Set exercise:
Rewrite the records from the line that contains "You are a computer-use agent. Viewport: 603px" through the line that contains "This screenshot has height=353, width=594.", replacing "candlestick" with "line chart" and keeping everything else unchanged. Leave the pictures out.

The records:
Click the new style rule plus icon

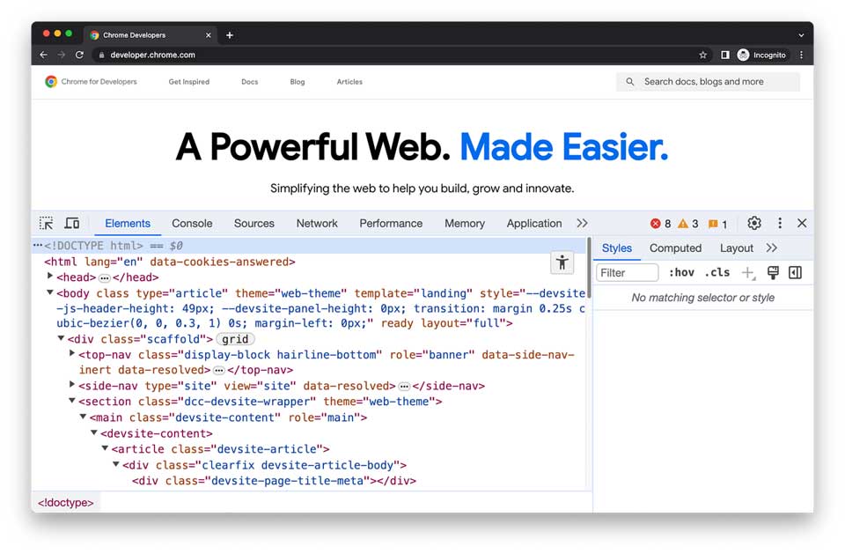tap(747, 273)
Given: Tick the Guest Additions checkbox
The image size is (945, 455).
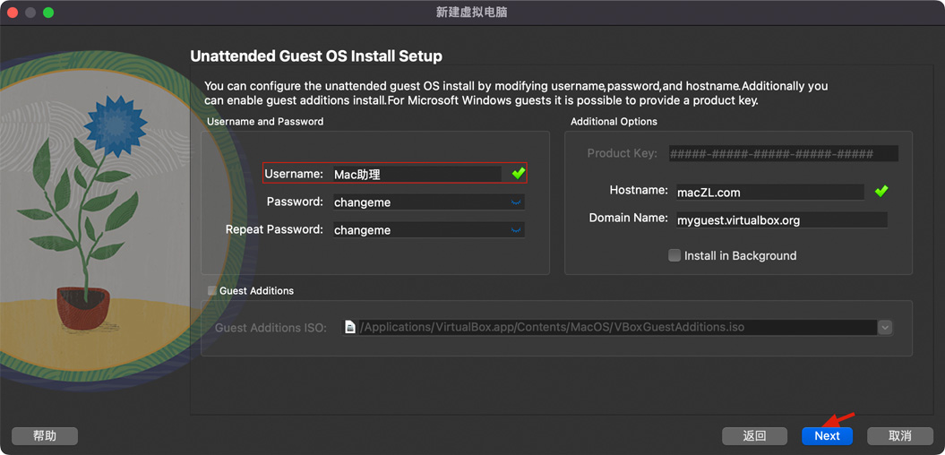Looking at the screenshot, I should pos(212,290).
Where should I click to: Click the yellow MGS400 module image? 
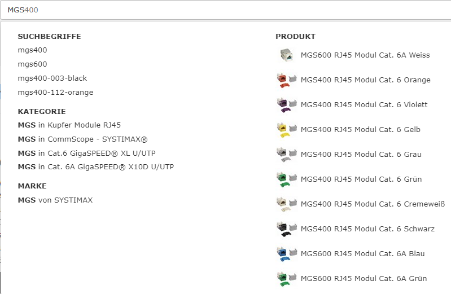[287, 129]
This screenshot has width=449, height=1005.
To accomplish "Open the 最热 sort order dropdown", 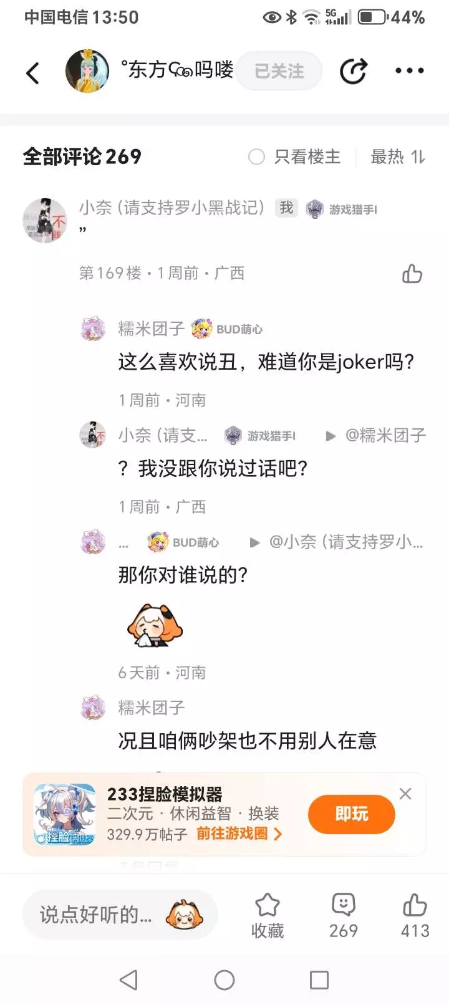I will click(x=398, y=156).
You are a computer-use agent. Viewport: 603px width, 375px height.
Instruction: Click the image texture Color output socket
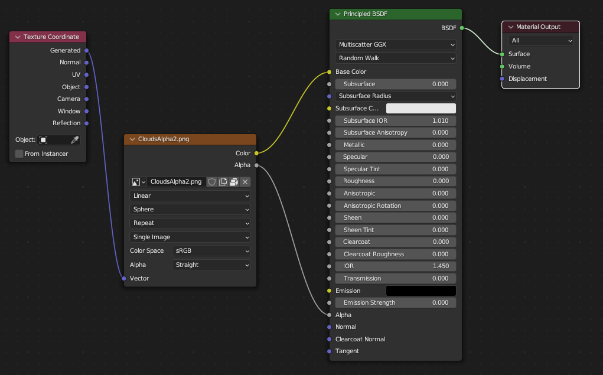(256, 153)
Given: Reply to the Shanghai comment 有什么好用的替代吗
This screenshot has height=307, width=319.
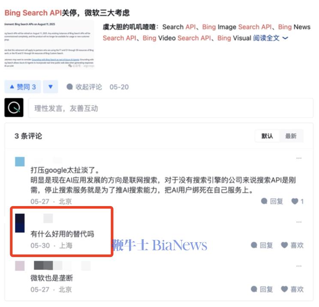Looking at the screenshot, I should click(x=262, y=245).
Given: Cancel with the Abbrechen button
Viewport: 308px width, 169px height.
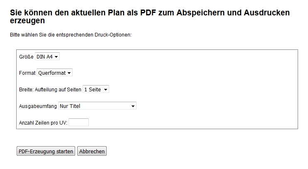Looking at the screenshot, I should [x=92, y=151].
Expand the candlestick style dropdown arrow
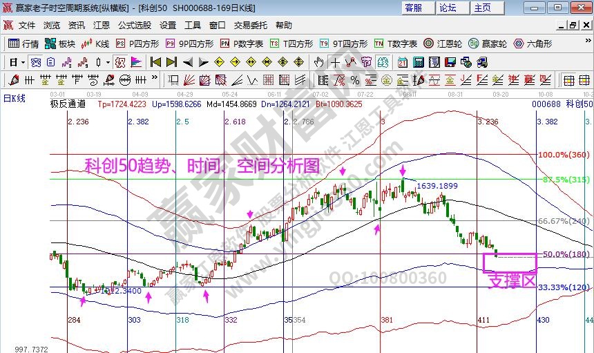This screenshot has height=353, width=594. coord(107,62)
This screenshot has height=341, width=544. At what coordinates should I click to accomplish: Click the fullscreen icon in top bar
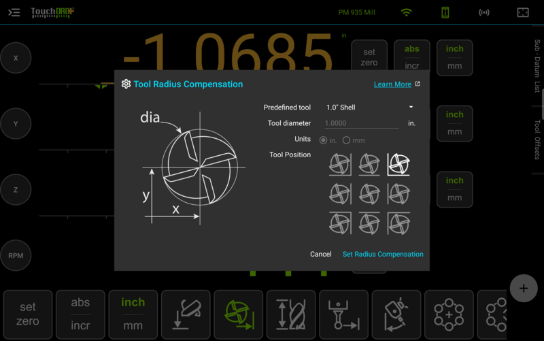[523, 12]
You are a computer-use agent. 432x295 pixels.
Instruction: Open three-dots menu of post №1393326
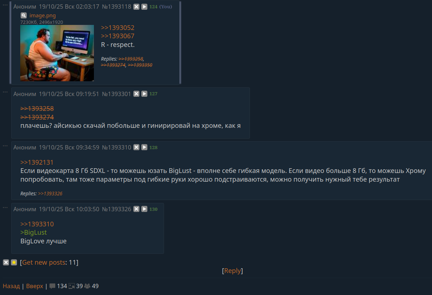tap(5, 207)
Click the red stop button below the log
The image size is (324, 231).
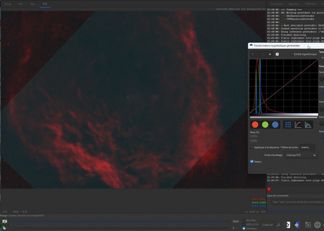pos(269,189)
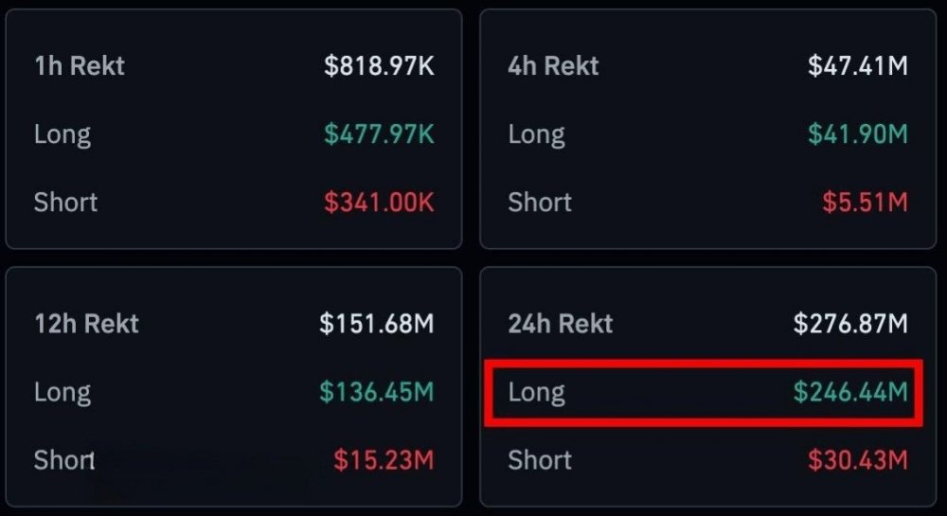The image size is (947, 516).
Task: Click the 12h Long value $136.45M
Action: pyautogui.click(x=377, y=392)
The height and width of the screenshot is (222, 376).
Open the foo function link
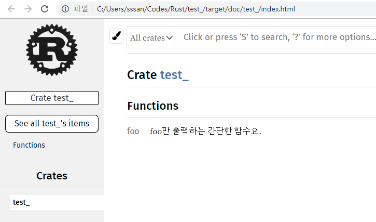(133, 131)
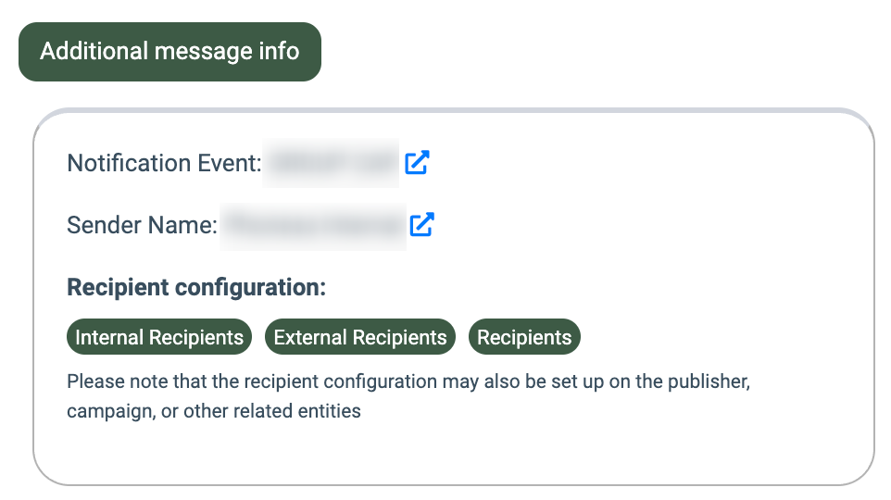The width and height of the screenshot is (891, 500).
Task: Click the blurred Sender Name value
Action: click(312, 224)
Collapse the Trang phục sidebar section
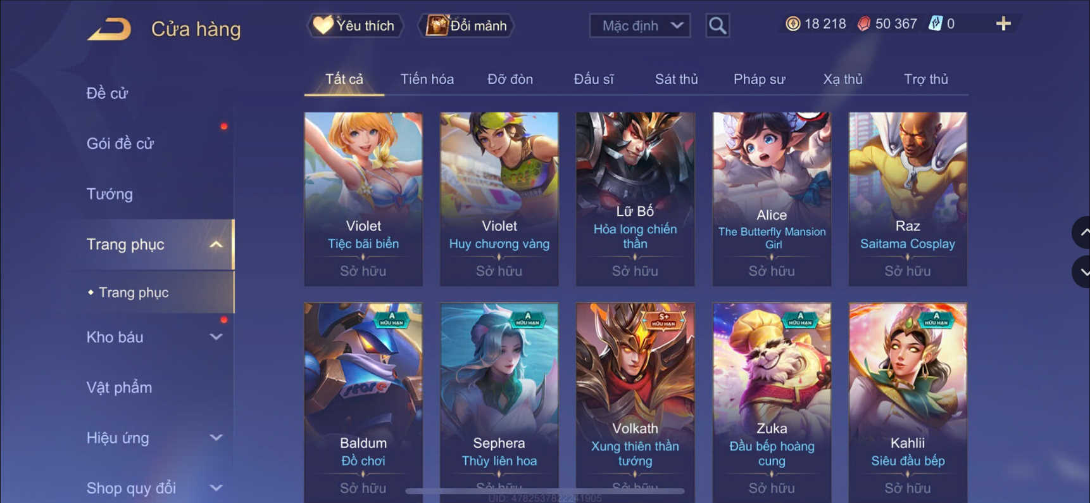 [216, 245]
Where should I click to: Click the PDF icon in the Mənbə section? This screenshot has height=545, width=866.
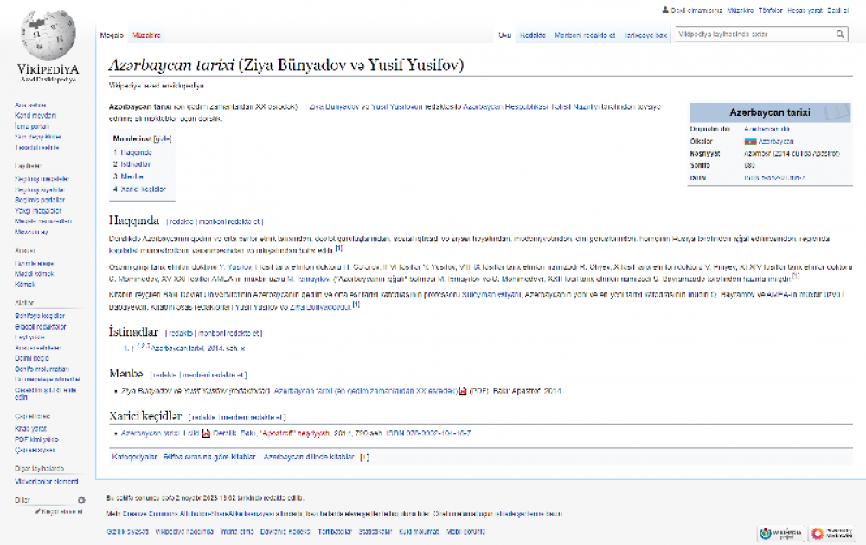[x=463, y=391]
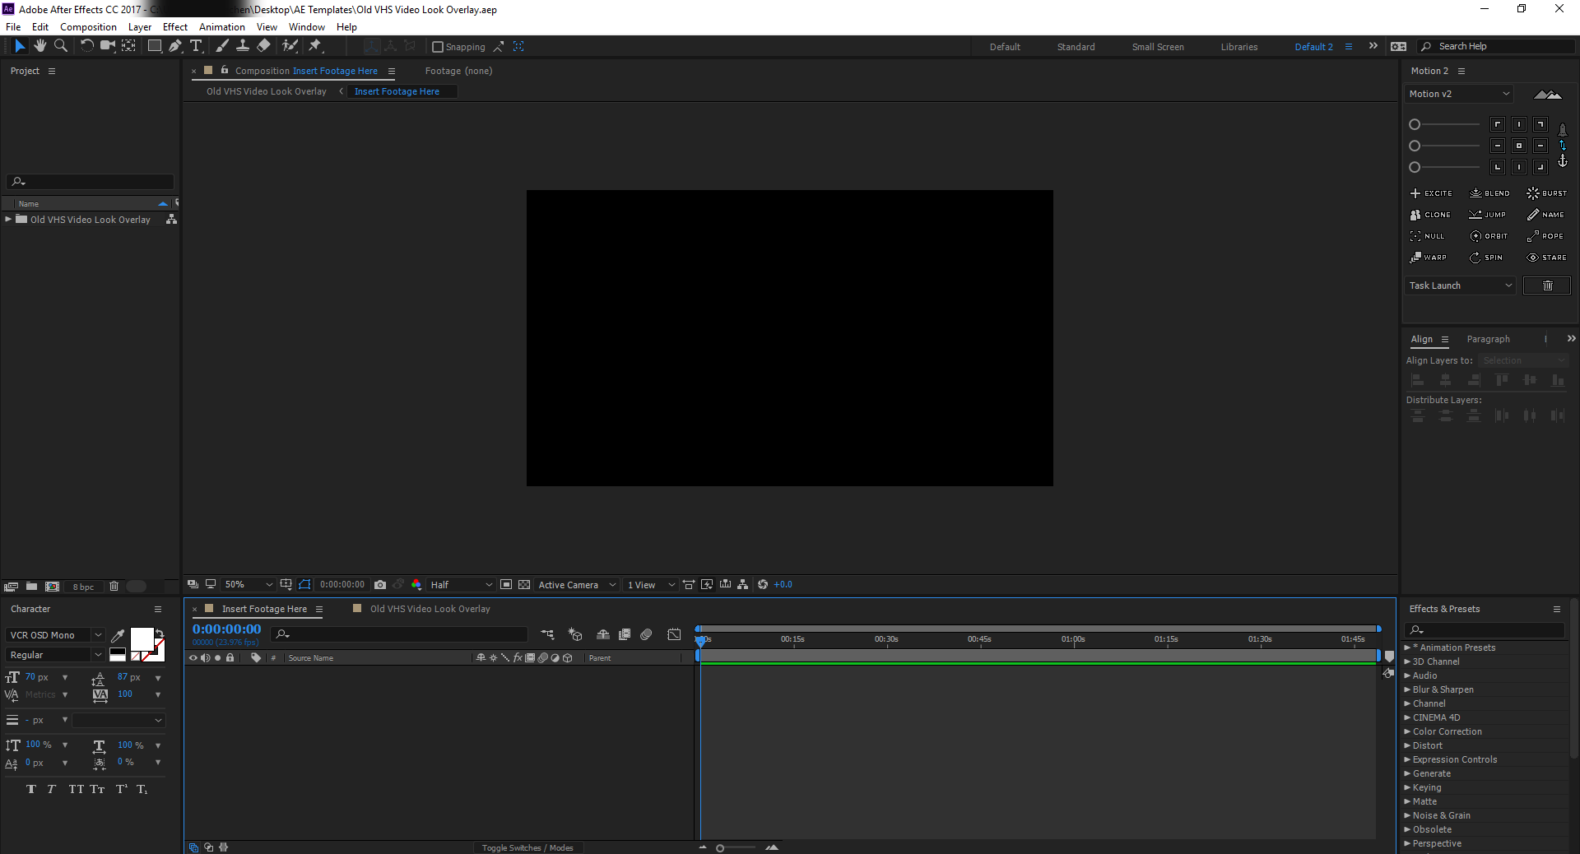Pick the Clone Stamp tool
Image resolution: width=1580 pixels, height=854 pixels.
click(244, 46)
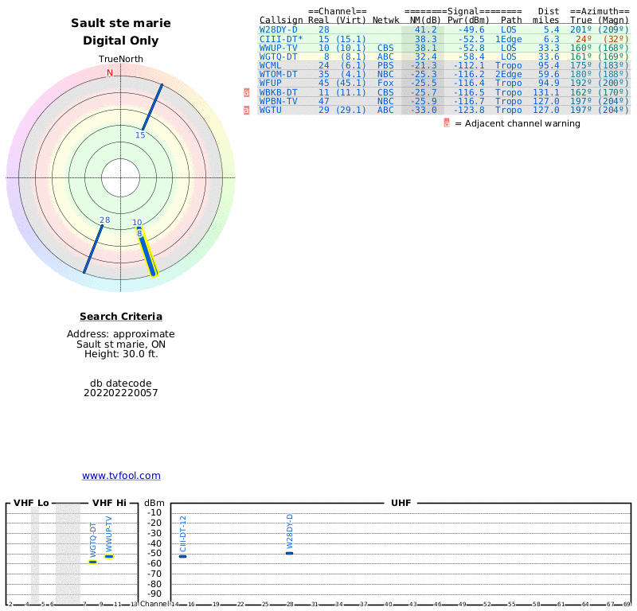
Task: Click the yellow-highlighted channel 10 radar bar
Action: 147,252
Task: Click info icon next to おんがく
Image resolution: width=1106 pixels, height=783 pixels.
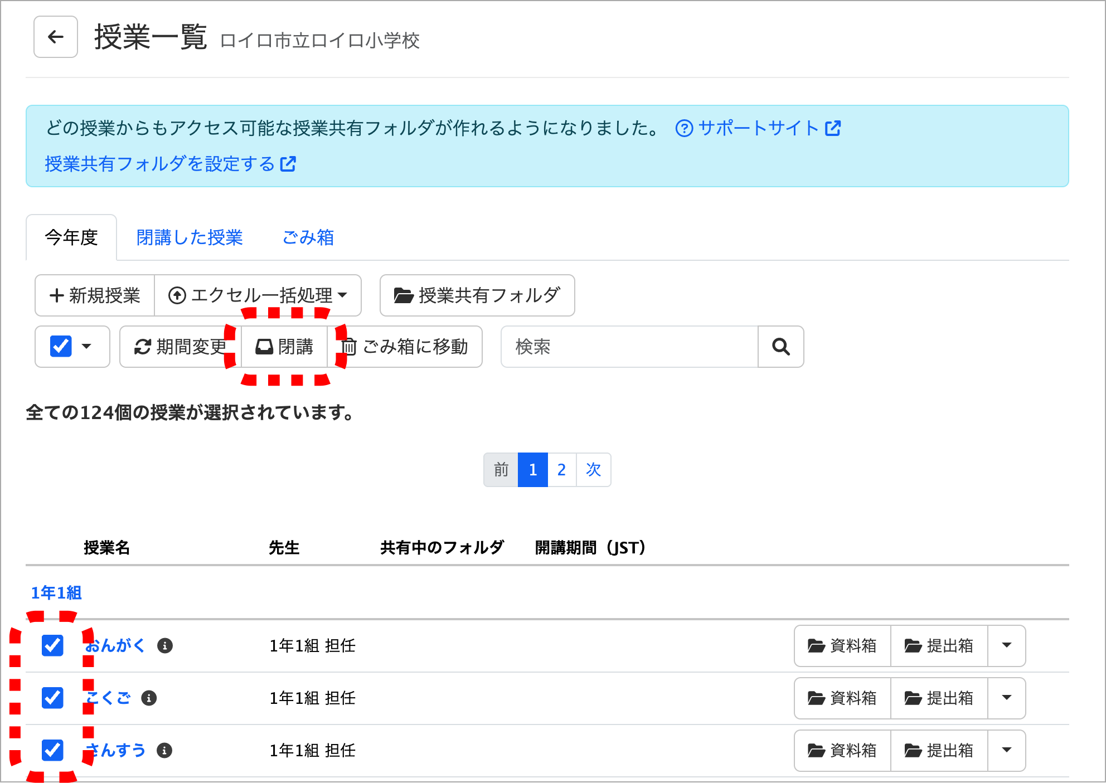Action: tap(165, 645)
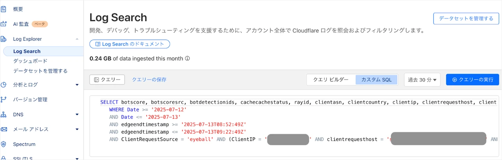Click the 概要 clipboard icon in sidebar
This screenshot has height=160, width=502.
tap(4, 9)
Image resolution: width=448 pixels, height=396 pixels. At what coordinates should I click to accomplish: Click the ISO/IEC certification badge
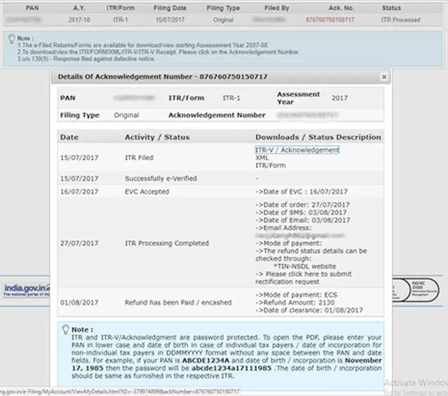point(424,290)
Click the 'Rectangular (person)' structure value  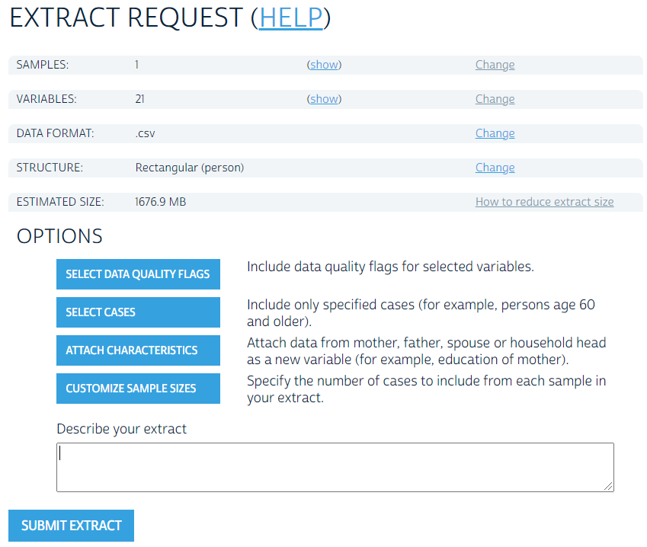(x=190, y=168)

Response:
You are a computer-use agent. Viewport: 603px width, 375px height.
Instruction: Click the image texture Color output socket
(256, 153)
Given: Reply to the Shanghai comment 有什么好用的替代吗
This screenshot has height=307, width=319.
Looking at the screenshot, I should click(x=262, y=245).
Given: Cancel with the Abbrechen button
Viewport: 308px width, 169px height.
Looking at the screenshot, I should [x=92, y=151].
Expand the line chart style dropdown arrow
This screenshot has height=353, width=594. coord(107,62)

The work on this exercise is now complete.